恋ぞつもりて、やがて愛に変わるまで。
「こんな騒ぎの中、復帰するなんて……」
最後まで言わずとも、紫ちゃんには伝わったらしい。
私に「そうだね」と言って深刻そうに頷き、ポツリと呟く。
「噂って、ひとり歩きするから……」
「紫ちゃん……」
実体験から出た言葉なのかもしれない。
紫ちゃんがどんなに真剣に取り組んでいるのかも知らないで、小説の事を面白おかしく、クラスのみんなにからかわれていたから。
嘘から出たまこととは本当で、口から出たら異論を唱えない限りどんどん事実として伝わっていってしまう。
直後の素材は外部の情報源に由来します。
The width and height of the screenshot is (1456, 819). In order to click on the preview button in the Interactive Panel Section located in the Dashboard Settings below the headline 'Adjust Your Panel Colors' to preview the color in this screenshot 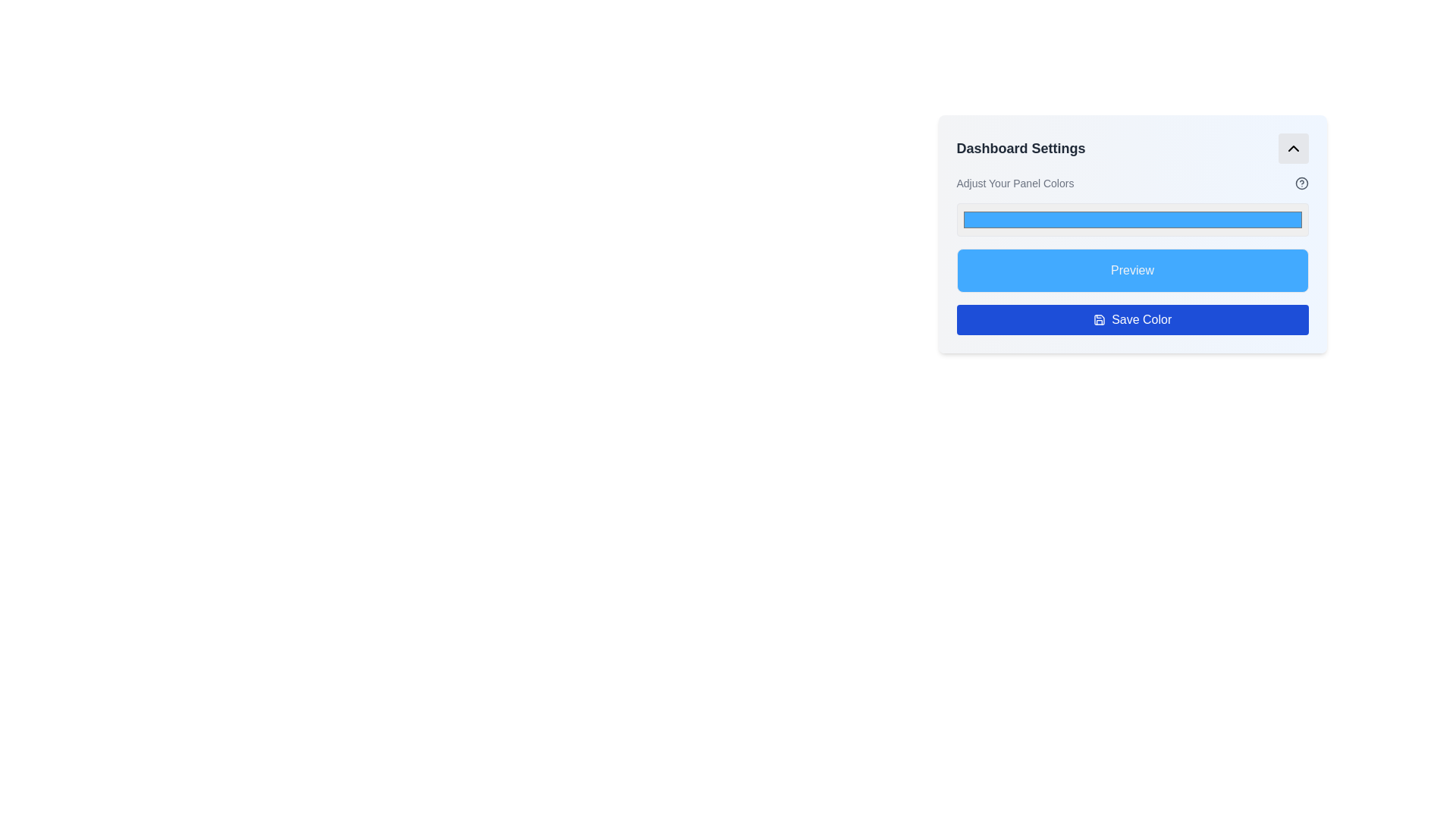, I will do `click(1132, 254)`.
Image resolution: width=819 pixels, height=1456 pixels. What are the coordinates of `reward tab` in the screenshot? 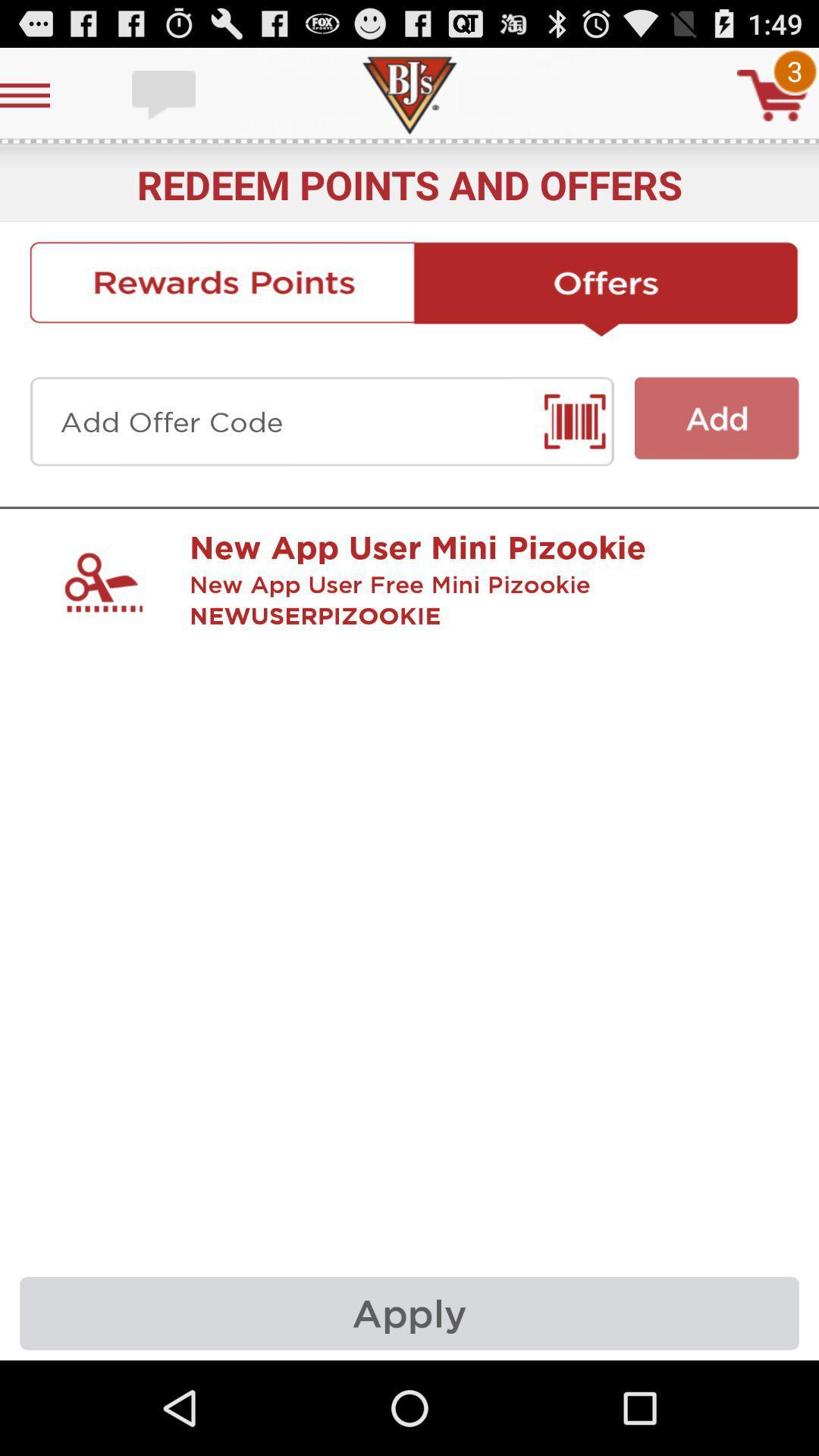 It's located at (222, 289).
その被害者であるから、紫ちゃんは辛そうな顔でそう言ったのだ。
「小町先生が部室に来たらさ」
ほとんど自然に、私は声に出していた。
紫ちゃんはわかってるよ、と言わんばかりに私の腕に手を添える。
「私達だけは、小町先生の居場所になってあげようね」
「紫ちゃん……うんっ」
紫ちゃんも、同じ気持ちだったのかもしれない。
私の言いたい事を代弁して、にっこりと微笑んでくれる。
古典研究部の仲間は、色んな事情を抱えている。
そして顧問である小町先生も仲間だ。
だから、雅臣先輩がありのままの私たちを受け入れてくれたように、今度は小町先生の居場所になりたいと、そう思った。